I ask unanimous consent that that table be printed in the RECORD.


There being no objection, the table was ordered to be printed in the RECORD, as follows:


[Table omitted]


Mr. MUSKIE. I do not pretend that this is the only mix we do have. We could have many of them. But if we look at the big items in the budget, there are national defense; education, training, employment, and social services, $29 billion; health, $53 billion; income security, $183 billion; interest, $56 billion, which we cannot very well cut because it is a contractual obligation. There will be some reduction in interest payments if we reduce spending by $38 billion, but that is only $1.1 billion.


So we have to cut in those big items I have mentioned, then spread a lot of cuts through a lot of small items. There is no other way to do it.


If you do not think those will hurt, you ought to read some of the letters I am getting from committee chairmen about some of the cuts we have already made in 1980, about some of the impossible hardships we are imposing upon people whose needs ought to be looked at at a time of high structural unemployment in the economy and the energy crisis. All of that, we ignore. All we have to do is cut $38 billion more than the committee has cut.


We have cut $14 billion from the authorizing committee requests. So what the Senator from Wisconsin is talking about is over $50 billion below what the authorizing committees have requested in order to balance the budget. It may or may not be possible, from a program point of view, without creating very real and conscience-striking cuts that are going to hurt people.


I do not mean hurt the rich. I am talking about hurting people who have nothing else except what they get through the Federal budget. If you do not think that will happen, you ought to sit through a full markup session of the Budget Committee and get the facts.


The next point made is the Senator says it would have no countercyclicaleffect. I would not want to take that chance. I am no economist, although I have listened to economists for 5 years. I have not heard any economist who says you can take that kind of cut without taking very high risks of a much deeper recession than some of them already predict.

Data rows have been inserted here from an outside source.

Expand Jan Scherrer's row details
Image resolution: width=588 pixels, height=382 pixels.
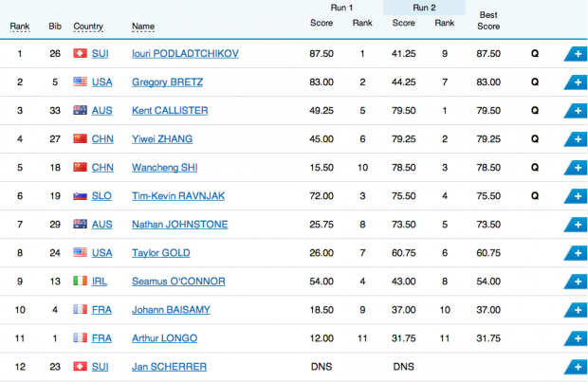coord(577,366)
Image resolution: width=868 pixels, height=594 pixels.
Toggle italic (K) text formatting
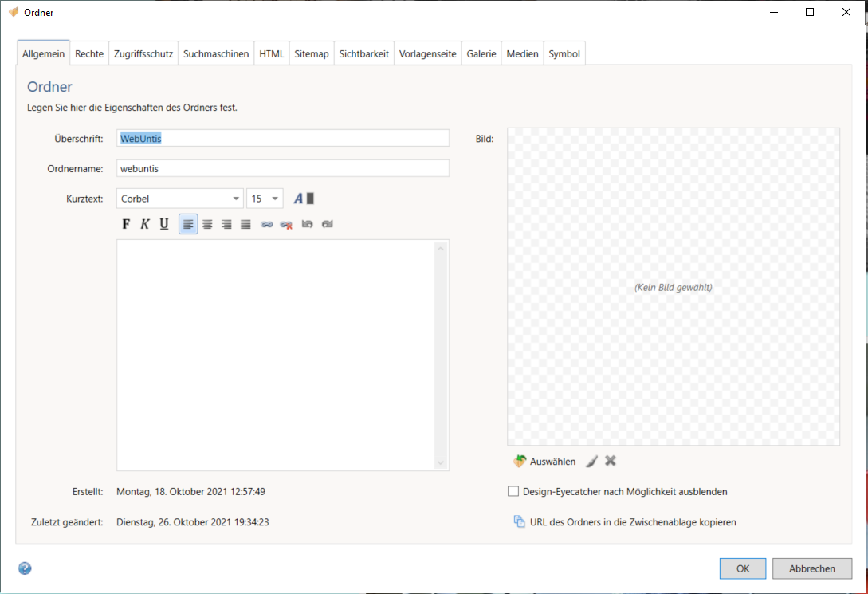point(145,224)
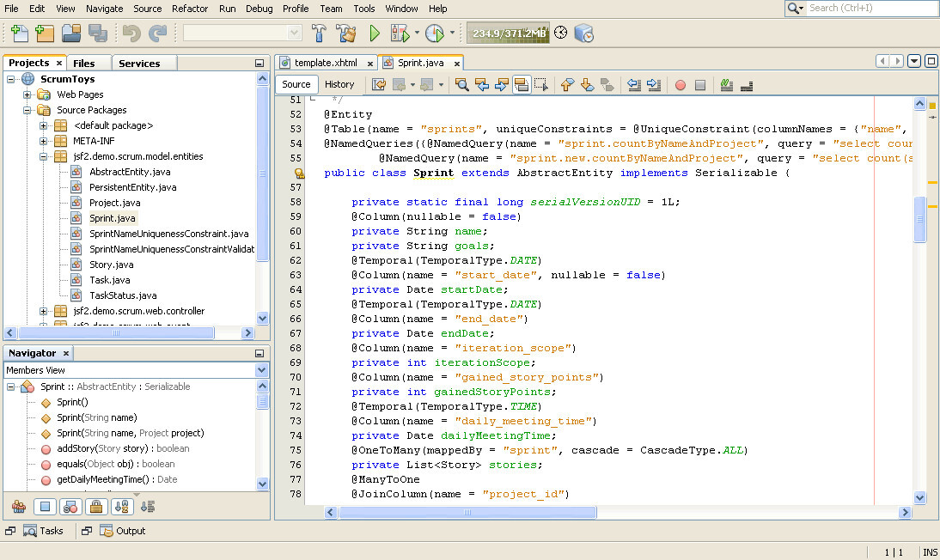The width and height of the screenshot is (940, 560).
Task: Open the Output window
Action: pyautogui.click(x=129, y=531)
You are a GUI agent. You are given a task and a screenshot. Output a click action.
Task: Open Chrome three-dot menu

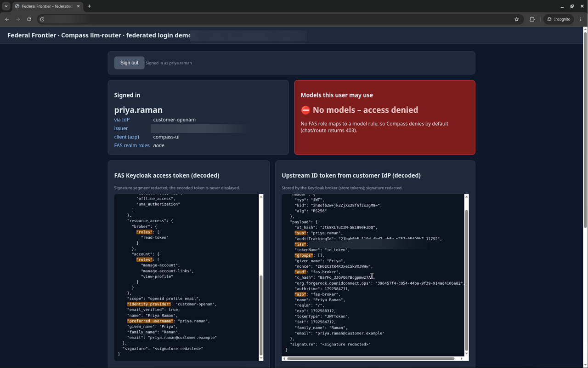point(581,19)
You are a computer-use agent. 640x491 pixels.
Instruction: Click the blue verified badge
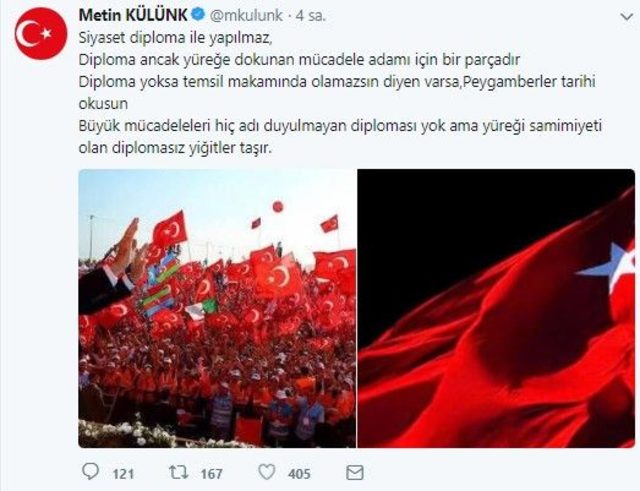click(x=198, y=15)
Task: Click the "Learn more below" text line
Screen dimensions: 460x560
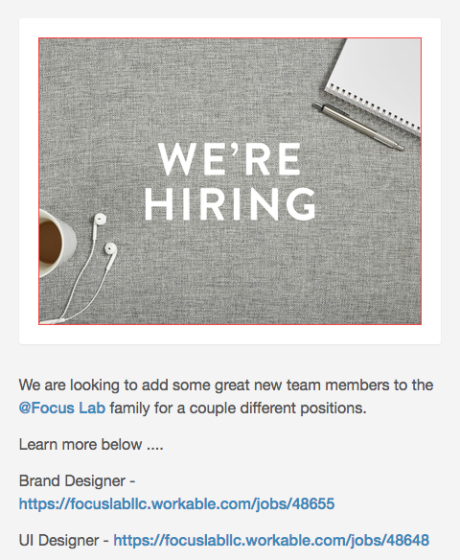Action: (x=91, y=445)
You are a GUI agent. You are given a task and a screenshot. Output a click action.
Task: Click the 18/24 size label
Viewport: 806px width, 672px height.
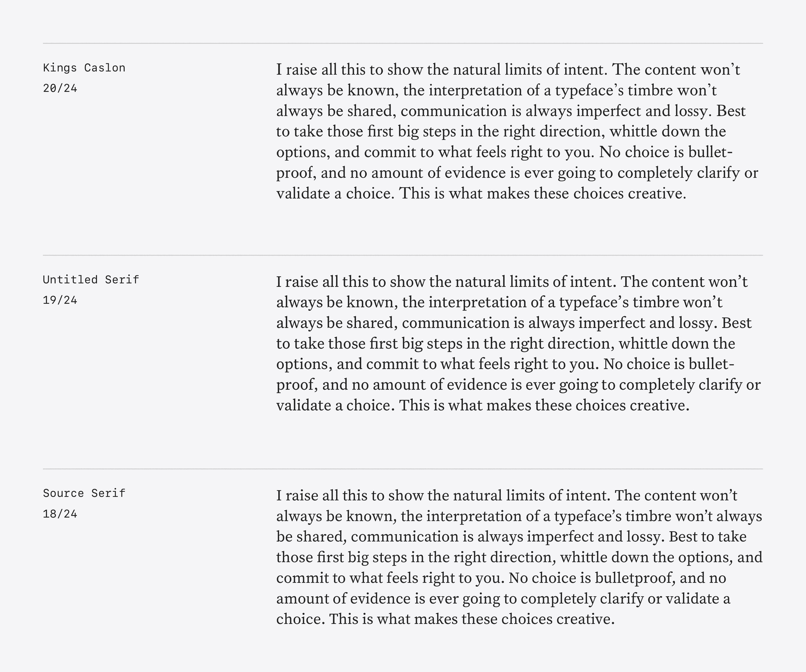[x=60, y=514]
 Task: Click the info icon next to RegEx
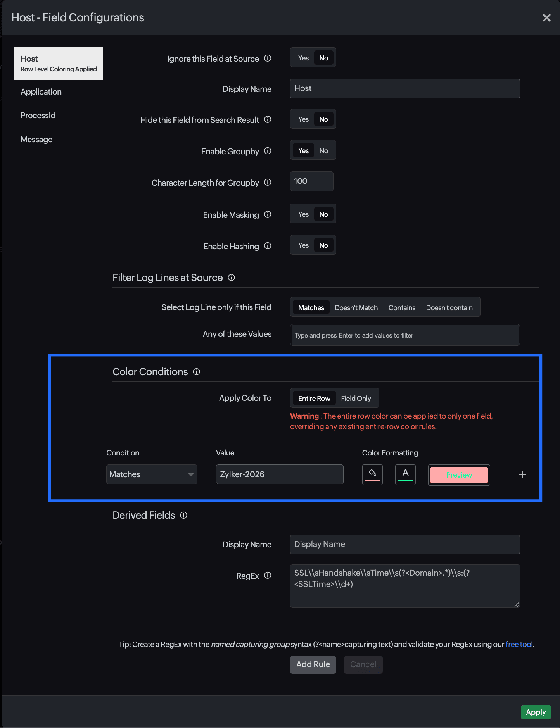[x=268, y=575]
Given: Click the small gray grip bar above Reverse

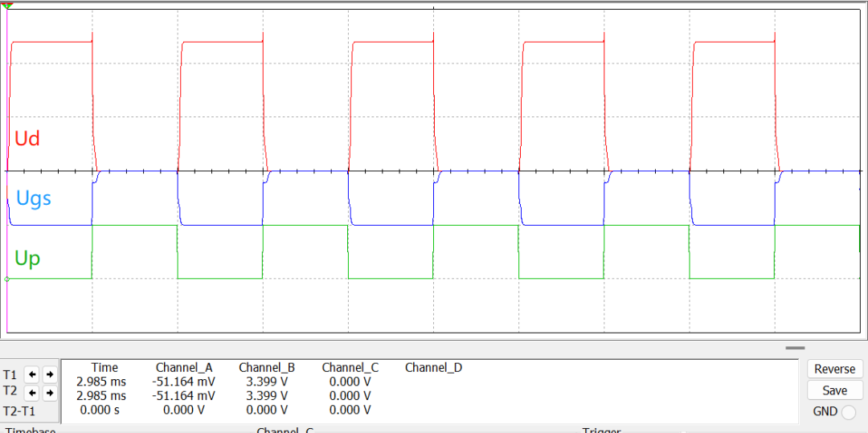Looking at the screenshot, I should [795, 348].

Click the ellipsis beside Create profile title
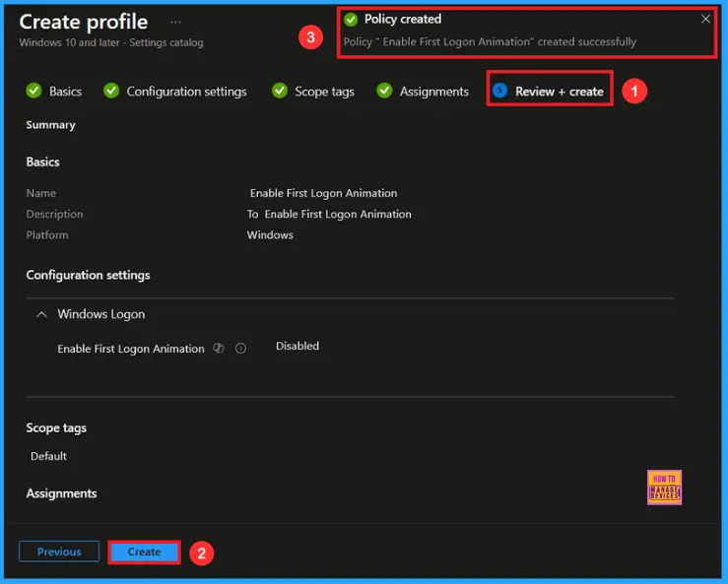(175, 22)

The Senator from Wisconsin may, maybe because he does not believe he is going to carry the vote. But if you carry the responsibility for recommending to the Senate a fiscal policy and monetary policy that will slow down the economy in order to wash away some part of inflation without pushing the economy into a deep recession, which would unbalance the budget in very short order, you do not support his amendment. The precipitous cuts the Senator from Wisconsin recommends could indeed precipitate a deep recession, according to the testimony of distinguished economists.


The Senator from Wisconsin may be right. There is only one way, I guess, to prove him wrong.

That is to let him have his way. But I am afraid I do not have the courage to let him have his way. I cannot influence his vote. He has already made up his mind.


Is the Senator looking for a vote tonight?


Mr. PROXMIRE. No, it will be fine with me if we vote tomorrow. I would like a roll call on the amendment, but we can do that tomorrow.


Mr. MUSKIE. Let me just summarize. The cut proposed by the Senator from Wisconsin is an inadequate cut to balance the budget because reducing outlays reduces GNP and, in turn, reduces revenues. It could be necessary to cut outlays by $38.3 billion to balance the budget in fiscal 1980, as I said in my opening statement.


Second, balancing the budget in fiscal year 1980 would raise unemployment by .4 percentage points to 7.2 in fiscal year 1980. This would add $2 billion to unemployment compensation and other unemployment-related outlays. This .4 percentage point increase in unemployment amounts to 400,000 to 410,000 fewer jobs.

 

Three, the unemployment and job loss would persist in fiscal year 1981. Furthermore, an additional cut of $8.4 billion in outlays from the committee recommendation for fiscal year 1981 would be required to balance the budget in that year. I have already described how difficult it was to cut the last $8 billion or $9 billion in 1981 in order to get to a balanced budget in 1981. This would add another $8.4 billion cut in that fiscal year.